The quality of service provided to low-cost passengers has so far "violated human dignity”, Gergely Gulyás, the head of the Prime Minister's Office, stressed during the handover ceremony, quoted by MTI. Budapest has become an important aviation hub in Europe and deserves more, said the Minister.
Early last year the government informed Budapest Airport Ltd. that as of January 1, 2020 the use of the low-cost “container terminal” would be banned by decree, unless the private operator takes urgent steps to remedy the problem. The ultimatum was heeded.
Built in half a year on the site of the previously planned 2C terminal, the one-storey building with heating and cooling boasts a seating and waiting area with food and beverage shopping facilities, three large-capacity bathrooms and a smoking terrace. Moreover, passengers will not have to walk 15 minutes to their aircraft, as airport buses will transport them.
Parallel with the operation of the new low-cost terminal, the demolition of the old building will begin immediately to allow further expansion of the facility. The area will be expanded to 11,500 square meters and two additional pedestrian and six bus gates will be built next to the existing 6 gates. The total cost of the investment is HUF 8.3 billion and it is covered exclusively by Budapest Airport.

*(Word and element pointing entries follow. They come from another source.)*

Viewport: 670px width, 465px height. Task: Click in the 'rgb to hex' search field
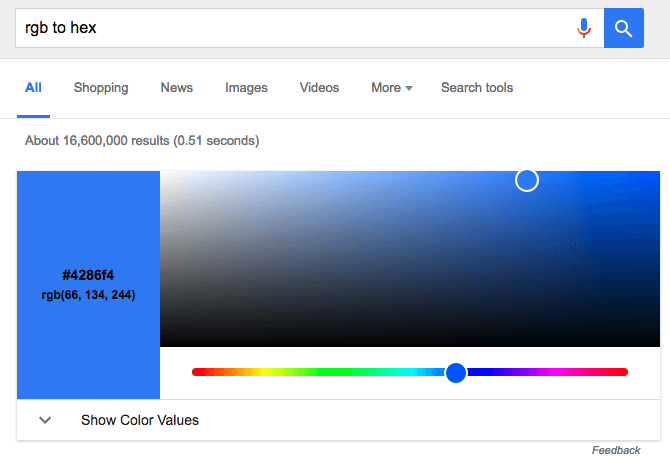coord(290,28)
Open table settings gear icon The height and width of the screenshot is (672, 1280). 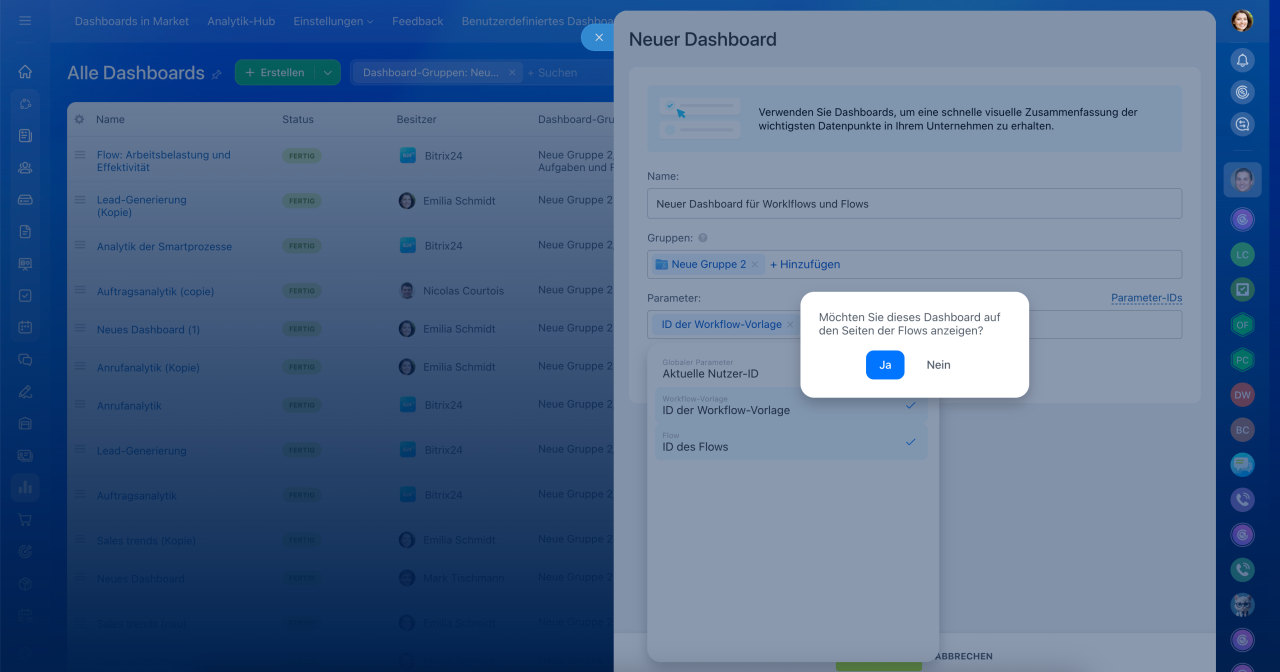pyautogui.click(x=80, y=119)
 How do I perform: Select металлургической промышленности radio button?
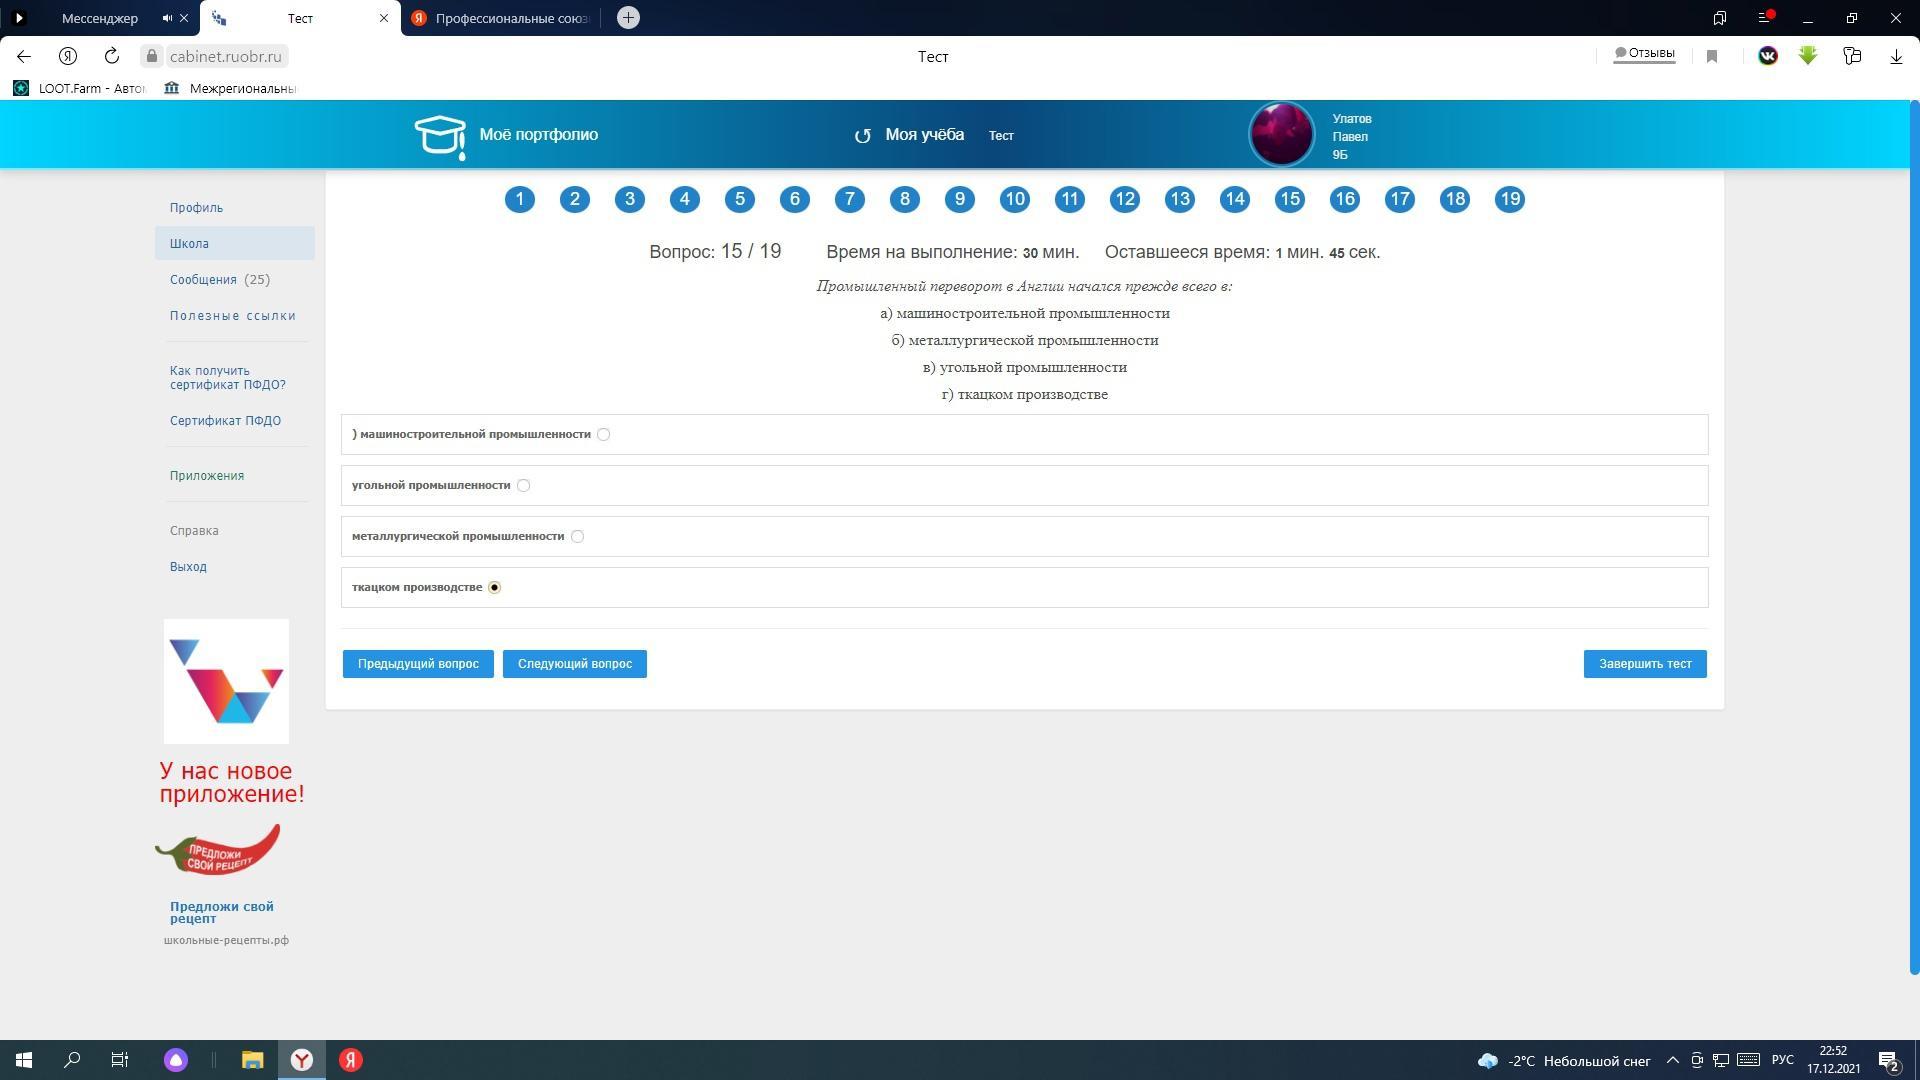click(x=577, y=536)
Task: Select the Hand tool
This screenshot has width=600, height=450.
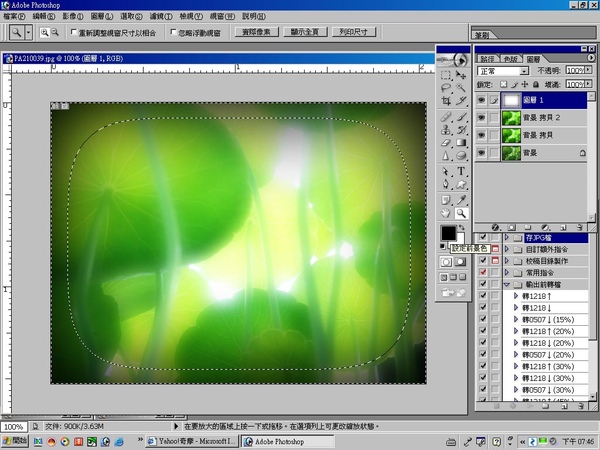Action: [447, 213]
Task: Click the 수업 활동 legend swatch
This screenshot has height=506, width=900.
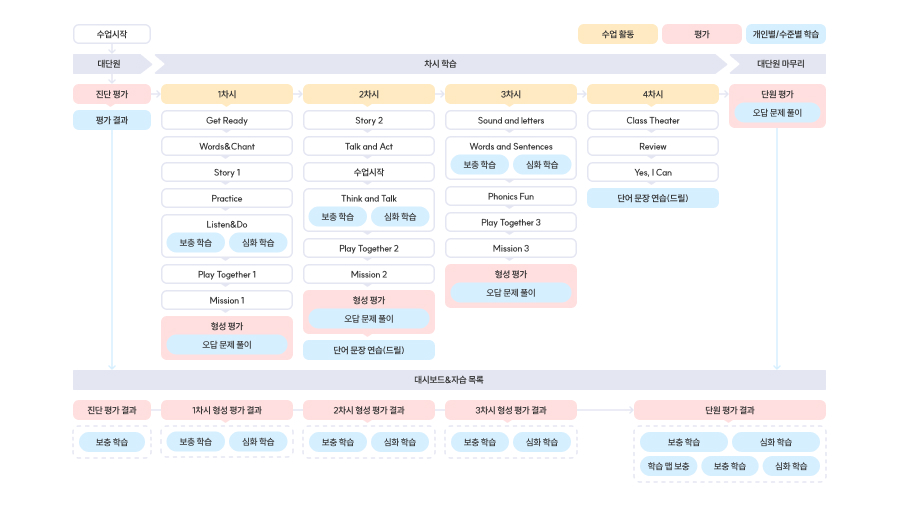Action: click(617, 34)
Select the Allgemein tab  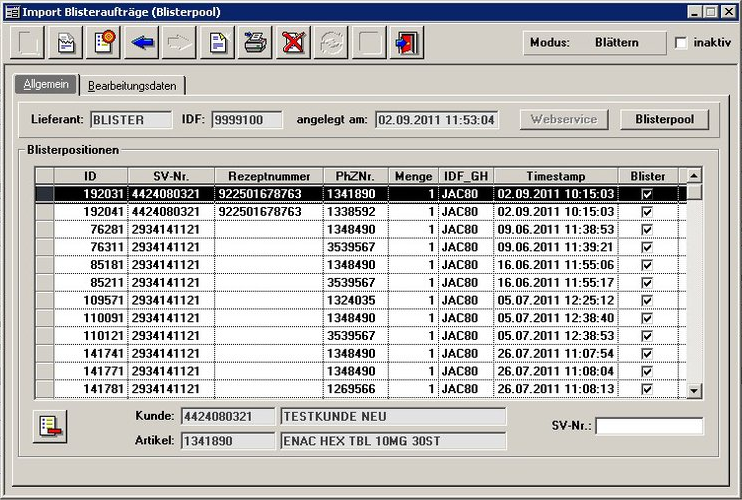[46, 85]
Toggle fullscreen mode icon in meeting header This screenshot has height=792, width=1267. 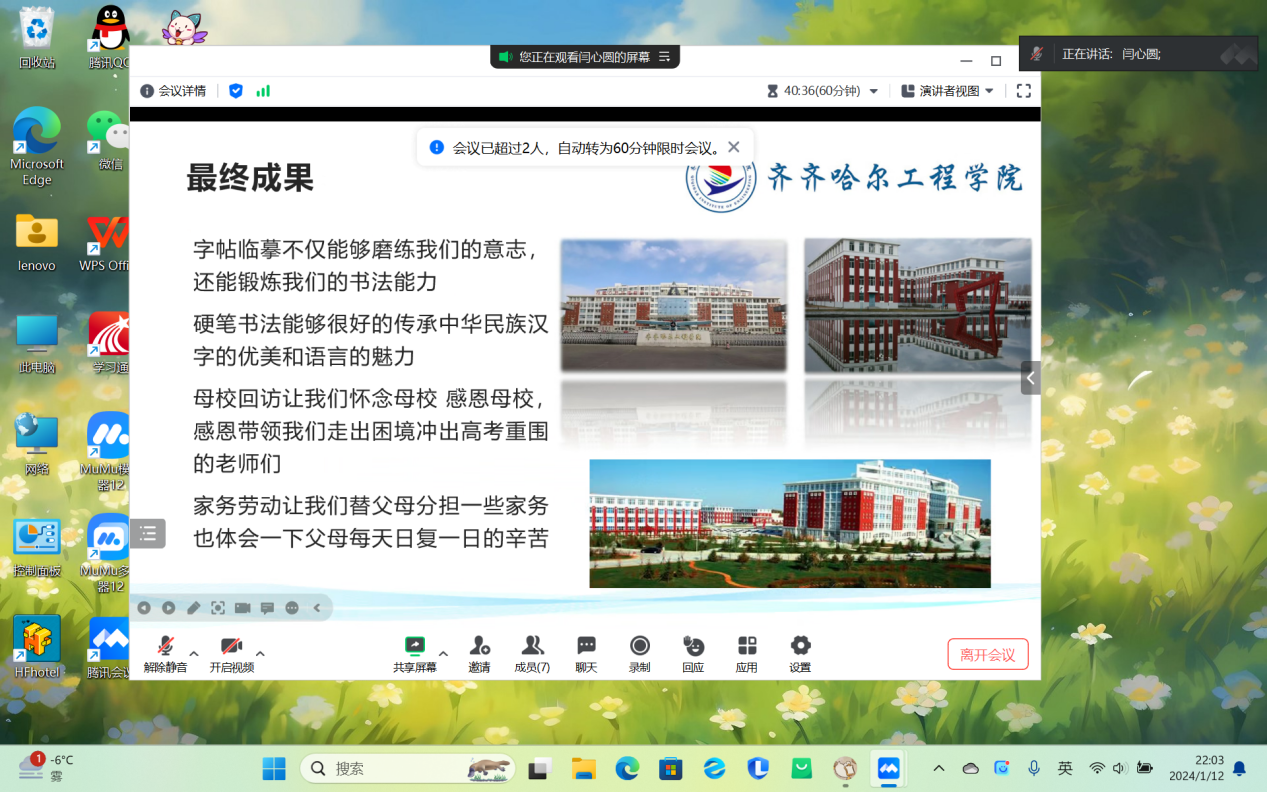click(1023, 91)
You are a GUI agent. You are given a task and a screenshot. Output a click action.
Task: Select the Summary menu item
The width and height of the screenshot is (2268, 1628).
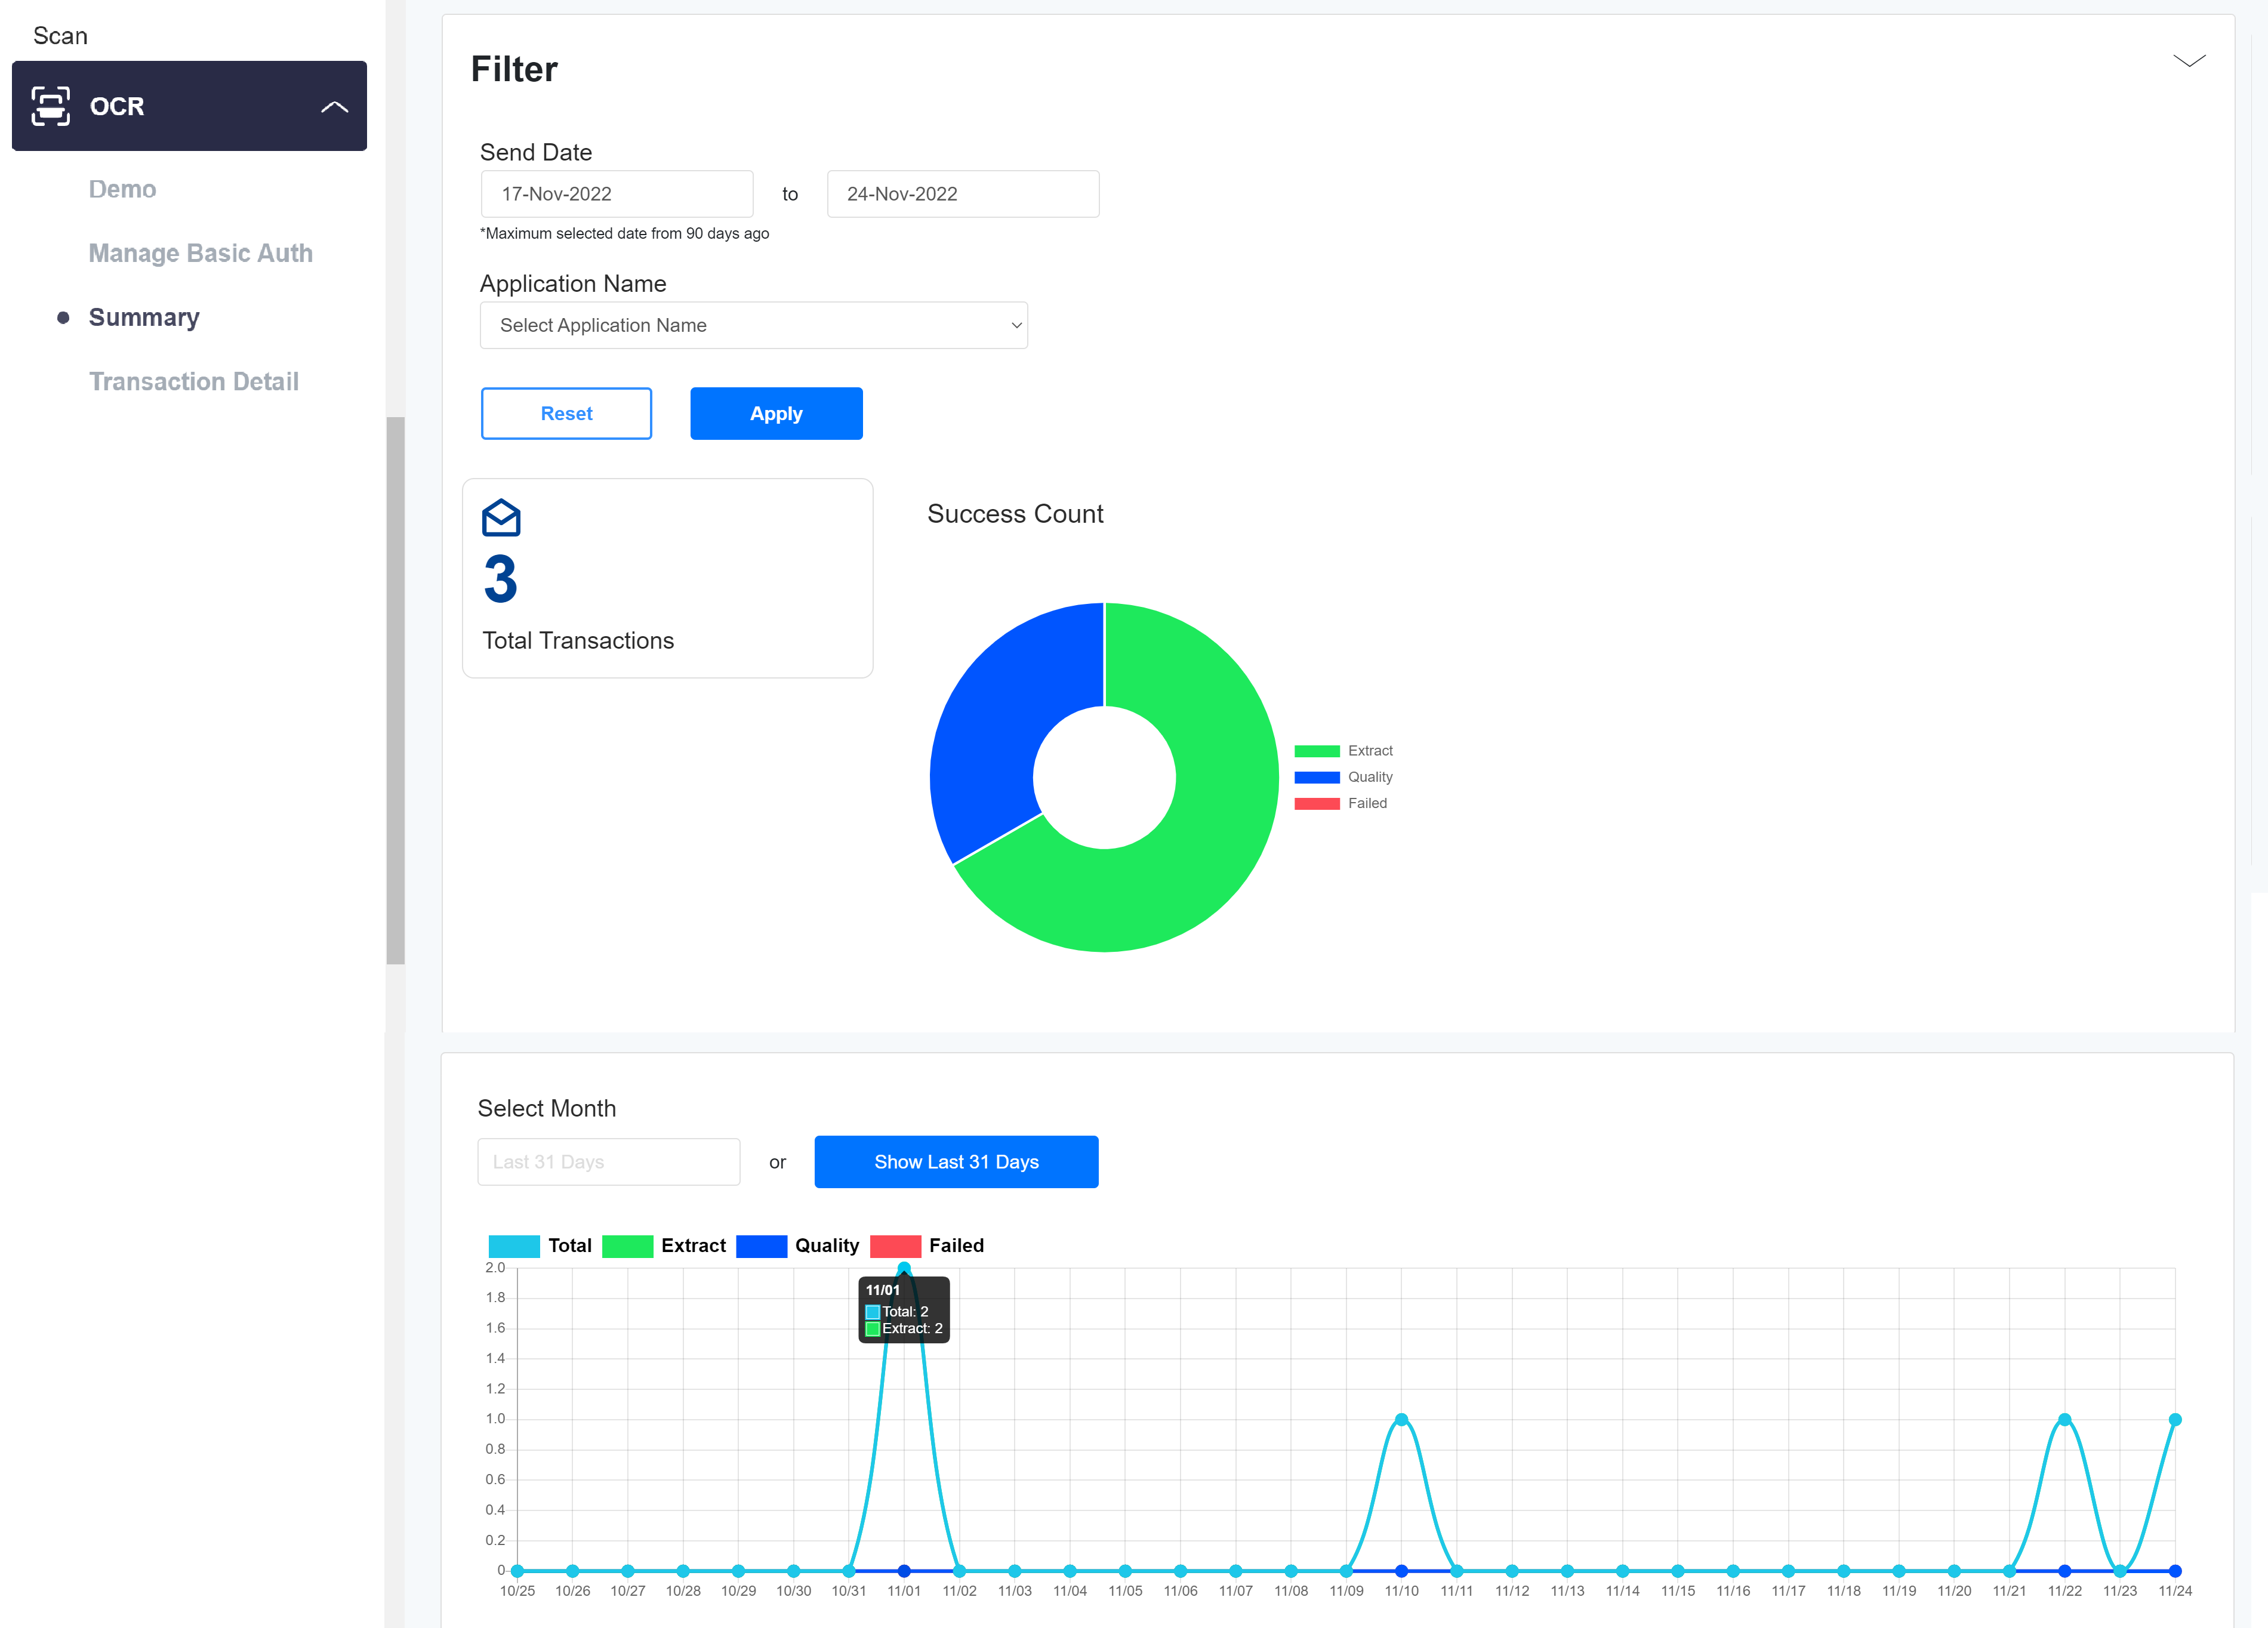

Balázs Fürjes, State secretary responsible for the development of Budapest, said, quoted by MTI, that the new building should have been under construction for eight years. The plan was hampered by the airport’s privatization process which Balázs Fürjes described as one of the most irrelevant privatization steps of the last thirty years in Hungary. He conceded that the airport operator had made a $35 billion profit in the last two years, but reiterated that the figure could have been much higher if the state had retained control over the airport.
A consortium around AviAlliance acquired a 75 per cent stake of the airport in 2007 and in 2011 bought the remaining shares from the Hungarian state.
For the first time in its history, more than 16 million passengers used Ferenc Liszt International Airport in 2019, the operator proudly announced on its page. Budapest Airport welcomed 33 new flights in the course of the year and handled 135 000 tons of cargo. The number of landings and takeoffs exceeded 122 000.